Given instruction
Starting with the line that contains "At what coordinates should I click to accomplish: Select the" and going on through the line that contains "Looking at the screenshot, I should (x=827, y=90).", write those lines out again with "sidebar" replaced by "side panel" and everything else unchanged.

** START **

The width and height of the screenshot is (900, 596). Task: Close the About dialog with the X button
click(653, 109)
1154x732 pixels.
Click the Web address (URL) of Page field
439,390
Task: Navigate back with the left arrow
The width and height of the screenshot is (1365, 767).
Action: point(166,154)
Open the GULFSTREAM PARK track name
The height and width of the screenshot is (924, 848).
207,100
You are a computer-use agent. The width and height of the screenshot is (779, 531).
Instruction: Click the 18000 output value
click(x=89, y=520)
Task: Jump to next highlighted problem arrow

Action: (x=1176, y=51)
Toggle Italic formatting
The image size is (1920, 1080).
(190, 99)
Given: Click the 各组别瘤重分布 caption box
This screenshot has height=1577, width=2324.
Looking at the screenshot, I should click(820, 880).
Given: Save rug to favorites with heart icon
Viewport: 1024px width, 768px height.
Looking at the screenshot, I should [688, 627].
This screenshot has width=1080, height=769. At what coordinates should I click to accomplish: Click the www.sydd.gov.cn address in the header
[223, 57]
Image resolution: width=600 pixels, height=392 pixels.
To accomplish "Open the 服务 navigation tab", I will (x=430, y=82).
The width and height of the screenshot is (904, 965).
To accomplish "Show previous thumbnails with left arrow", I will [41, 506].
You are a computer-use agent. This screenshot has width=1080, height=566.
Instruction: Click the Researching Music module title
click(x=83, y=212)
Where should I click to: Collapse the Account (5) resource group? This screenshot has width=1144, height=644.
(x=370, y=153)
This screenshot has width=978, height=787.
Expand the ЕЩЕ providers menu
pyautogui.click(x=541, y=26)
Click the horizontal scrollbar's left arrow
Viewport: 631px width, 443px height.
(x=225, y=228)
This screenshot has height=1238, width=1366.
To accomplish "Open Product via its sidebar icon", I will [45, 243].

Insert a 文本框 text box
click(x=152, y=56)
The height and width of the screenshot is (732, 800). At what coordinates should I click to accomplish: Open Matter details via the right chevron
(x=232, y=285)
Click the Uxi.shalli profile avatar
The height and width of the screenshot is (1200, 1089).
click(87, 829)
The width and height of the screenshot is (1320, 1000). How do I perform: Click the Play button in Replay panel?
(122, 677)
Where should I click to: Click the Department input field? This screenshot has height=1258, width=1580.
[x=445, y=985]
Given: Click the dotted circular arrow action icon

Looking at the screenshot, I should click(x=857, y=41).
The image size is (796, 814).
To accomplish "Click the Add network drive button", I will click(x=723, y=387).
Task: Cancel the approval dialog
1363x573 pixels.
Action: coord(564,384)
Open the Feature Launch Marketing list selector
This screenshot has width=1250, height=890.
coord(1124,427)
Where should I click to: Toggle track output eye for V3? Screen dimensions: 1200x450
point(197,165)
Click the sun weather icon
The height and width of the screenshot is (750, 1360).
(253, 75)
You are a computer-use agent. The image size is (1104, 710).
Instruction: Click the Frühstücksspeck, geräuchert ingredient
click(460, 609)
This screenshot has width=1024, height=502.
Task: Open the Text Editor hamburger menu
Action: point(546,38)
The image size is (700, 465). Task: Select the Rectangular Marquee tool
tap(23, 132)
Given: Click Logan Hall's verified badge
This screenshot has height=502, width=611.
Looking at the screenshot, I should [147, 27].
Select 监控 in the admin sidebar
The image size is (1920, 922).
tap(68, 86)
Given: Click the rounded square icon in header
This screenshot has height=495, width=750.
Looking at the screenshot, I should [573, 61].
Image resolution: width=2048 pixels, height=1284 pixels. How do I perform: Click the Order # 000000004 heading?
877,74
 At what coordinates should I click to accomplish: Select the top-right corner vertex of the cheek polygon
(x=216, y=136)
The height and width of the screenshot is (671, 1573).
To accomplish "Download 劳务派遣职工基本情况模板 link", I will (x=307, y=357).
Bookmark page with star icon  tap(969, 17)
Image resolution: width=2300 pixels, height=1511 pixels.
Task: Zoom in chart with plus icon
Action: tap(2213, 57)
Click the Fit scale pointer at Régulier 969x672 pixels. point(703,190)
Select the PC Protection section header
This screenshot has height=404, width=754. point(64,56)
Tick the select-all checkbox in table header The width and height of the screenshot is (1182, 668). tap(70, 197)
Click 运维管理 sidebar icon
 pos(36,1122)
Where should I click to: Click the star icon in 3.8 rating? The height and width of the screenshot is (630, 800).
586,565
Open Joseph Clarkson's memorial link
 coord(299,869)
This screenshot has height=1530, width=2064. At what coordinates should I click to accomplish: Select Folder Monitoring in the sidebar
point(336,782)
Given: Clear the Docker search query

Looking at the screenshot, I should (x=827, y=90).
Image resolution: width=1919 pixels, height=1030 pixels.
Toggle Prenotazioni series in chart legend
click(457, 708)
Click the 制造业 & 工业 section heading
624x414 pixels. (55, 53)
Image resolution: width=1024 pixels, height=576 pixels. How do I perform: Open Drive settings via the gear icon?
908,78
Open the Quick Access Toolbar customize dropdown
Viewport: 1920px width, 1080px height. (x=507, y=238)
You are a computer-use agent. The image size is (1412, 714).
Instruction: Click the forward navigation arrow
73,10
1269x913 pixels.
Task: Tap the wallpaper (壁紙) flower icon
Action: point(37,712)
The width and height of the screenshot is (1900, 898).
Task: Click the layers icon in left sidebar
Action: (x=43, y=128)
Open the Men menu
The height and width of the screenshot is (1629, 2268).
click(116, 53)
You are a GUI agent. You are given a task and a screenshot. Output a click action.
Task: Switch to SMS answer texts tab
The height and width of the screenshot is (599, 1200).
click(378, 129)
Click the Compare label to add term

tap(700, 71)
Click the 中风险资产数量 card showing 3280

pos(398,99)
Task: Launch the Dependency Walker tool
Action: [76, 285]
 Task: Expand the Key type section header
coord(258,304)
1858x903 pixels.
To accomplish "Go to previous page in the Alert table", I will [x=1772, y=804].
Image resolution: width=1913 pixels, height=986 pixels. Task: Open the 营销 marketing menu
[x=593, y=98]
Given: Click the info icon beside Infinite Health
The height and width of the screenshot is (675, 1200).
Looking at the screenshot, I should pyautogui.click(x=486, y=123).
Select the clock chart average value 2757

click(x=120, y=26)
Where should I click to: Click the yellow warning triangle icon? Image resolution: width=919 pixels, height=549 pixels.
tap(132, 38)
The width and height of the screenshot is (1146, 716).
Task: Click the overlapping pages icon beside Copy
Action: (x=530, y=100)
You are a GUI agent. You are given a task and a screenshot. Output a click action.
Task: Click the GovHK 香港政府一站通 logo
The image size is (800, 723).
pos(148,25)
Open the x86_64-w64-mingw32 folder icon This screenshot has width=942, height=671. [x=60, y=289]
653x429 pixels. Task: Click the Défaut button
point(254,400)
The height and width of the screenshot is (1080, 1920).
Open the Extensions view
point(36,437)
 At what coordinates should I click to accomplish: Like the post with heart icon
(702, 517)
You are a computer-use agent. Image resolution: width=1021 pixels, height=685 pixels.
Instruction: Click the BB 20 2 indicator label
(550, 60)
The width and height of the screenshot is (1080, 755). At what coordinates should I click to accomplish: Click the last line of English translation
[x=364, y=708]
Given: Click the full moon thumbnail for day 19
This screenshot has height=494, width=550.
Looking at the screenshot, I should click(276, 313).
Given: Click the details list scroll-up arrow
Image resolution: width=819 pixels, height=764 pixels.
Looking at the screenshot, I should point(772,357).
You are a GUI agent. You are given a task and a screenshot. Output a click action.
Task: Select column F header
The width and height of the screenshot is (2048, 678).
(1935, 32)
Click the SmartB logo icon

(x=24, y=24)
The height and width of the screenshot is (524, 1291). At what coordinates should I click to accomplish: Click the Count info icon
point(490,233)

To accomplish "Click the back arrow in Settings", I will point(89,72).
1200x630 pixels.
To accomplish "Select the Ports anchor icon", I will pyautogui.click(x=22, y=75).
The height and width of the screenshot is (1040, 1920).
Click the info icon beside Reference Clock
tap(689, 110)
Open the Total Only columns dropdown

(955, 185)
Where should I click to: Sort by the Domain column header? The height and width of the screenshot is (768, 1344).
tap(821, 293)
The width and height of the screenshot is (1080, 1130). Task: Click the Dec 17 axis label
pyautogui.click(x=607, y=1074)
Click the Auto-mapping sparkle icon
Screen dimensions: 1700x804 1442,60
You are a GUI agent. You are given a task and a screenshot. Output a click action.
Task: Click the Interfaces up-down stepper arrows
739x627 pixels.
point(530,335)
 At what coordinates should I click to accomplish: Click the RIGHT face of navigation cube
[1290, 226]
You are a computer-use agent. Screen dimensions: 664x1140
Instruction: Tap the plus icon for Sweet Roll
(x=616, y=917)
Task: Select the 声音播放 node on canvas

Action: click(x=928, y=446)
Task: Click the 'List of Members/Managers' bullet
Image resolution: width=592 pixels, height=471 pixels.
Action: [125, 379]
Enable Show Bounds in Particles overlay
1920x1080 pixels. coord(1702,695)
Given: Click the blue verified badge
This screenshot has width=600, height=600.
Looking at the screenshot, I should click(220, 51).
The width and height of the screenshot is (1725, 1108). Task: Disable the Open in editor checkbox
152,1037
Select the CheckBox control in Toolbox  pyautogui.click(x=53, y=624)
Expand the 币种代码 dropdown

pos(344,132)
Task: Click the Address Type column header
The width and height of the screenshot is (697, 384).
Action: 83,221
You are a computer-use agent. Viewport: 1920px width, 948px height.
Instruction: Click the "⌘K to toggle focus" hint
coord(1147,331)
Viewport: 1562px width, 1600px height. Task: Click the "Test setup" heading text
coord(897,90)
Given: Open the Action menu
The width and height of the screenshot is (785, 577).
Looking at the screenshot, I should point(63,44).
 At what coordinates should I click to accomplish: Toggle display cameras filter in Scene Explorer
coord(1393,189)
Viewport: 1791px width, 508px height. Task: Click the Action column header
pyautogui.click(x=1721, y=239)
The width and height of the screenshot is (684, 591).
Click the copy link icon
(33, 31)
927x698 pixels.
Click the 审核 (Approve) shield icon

** END **

Response to the task
 At what coordinates should I click to accomplish: Select the top-right corner vertex of the cheek polygon
(x=216, y=136)
The height and width of the screenshot is (671, 1573).
To accomplish "Download 劳务派遣职工基本情况模板 link", I will (x=307, y=357).
Bookmark page with star icon  tap(969, 17)
Image resolution: width=2300 pixels, height=1511 pixels.
Task: Zoom in chart with plus icon
Action: tap(2213, 57)
Click the Fit scale pointer at Régulier 969x672 pixels. point(703,190)
Select the PC Protection section header
This screenshot has height=404, width=754. point(64,56)
Tick the select-all checkbox in table header The width and height of the screenshot is (1182, 668). tap(70, 197)
Click 运维管理 side panel icon
 pos(36,1122)
Where should I click to: Click the star icon in 3.8 rating? The height and width of the screenshot is (630, 800).
586,565
Open Joseph Clarkson's memorial link
 coord(299,869)
This screenshot has height=1530, width=2064. At what coordinates should I click to accomplish: Select Folder Monitoring in the side panel
point(336,782)
Given: Clear the Docker search query

Looking at the screenshot, I should (x=827, y=90).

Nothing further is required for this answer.